The issue of deficiency is also treated in a special way here. The authors distinguish between a general deficiency of "vitamin A" and a specific deficiency of A5, in which the RXR partner pathways (VDR/PPAR/LXR, etc.) suffer - with an emphasis on the nervous system and mental health. They list the conditions where such a "sag in RXR" is biologically plausible, but emphasize that clinical trials are needed to establish causality and thresholds.
What to Put in Your Cart (and What to Expect Next)
- Leafy and root vegetables are the main food source of 9-cis-β-carotene; the "5 servings a day" rule almost guarantees the "A5 norm". For Europeans, this is also a way to get out of the "risk zone" of deficiency.
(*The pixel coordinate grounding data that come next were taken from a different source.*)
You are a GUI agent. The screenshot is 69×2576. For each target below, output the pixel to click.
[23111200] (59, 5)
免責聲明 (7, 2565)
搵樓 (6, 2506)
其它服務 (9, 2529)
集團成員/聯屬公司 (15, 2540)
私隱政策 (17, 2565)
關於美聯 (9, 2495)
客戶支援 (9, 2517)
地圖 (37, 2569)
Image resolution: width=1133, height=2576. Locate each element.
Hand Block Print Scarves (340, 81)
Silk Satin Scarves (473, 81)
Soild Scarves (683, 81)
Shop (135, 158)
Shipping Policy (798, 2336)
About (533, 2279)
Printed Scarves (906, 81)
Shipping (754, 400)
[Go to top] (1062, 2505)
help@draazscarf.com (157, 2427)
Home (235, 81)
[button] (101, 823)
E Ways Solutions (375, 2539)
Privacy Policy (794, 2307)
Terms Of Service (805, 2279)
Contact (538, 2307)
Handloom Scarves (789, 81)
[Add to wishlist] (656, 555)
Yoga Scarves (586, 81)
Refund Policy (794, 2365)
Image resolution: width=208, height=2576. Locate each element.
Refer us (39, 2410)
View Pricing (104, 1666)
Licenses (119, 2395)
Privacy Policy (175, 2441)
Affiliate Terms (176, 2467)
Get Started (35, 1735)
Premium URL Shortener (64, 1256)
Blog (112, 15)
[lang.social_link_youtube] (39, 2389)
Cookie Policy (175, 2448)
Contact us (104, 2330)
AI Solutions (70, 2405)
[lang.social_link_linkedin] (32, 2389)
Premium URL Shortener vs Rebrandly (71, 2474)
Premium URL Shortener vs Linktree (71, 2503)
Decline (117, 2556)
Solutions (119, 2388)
- Supplements? It is too early to talk about an “A5 pill”: the necessary status biomarkers, thresholds and recommended norms are only being formed; the authors honestly call this the “first version” of dietary guidelines (1.1 mg/d) and plan to expand the databases on A5 content in products.
- Research agenda: Priorities are to standardize 9-cis-β-carotene/metabolite assays, calculate kinetics (absorption/transport/activation), conduct RCTs with targets in cognitive and affective domains, and clarify interpersonal variability in needs.
Conclusion
The review doesn't "rebrand carrots as medicine," but rather offers a careful rethinking of the vitamin A family. If the RXR branch (A5) is really that important, then the vegetable portion of the plate is not only fiber and potassium, but also fuel for the "master switch" of genes. This means that the simple recommendation of "more greens every day" may have a much more specific molecular basis than we thought.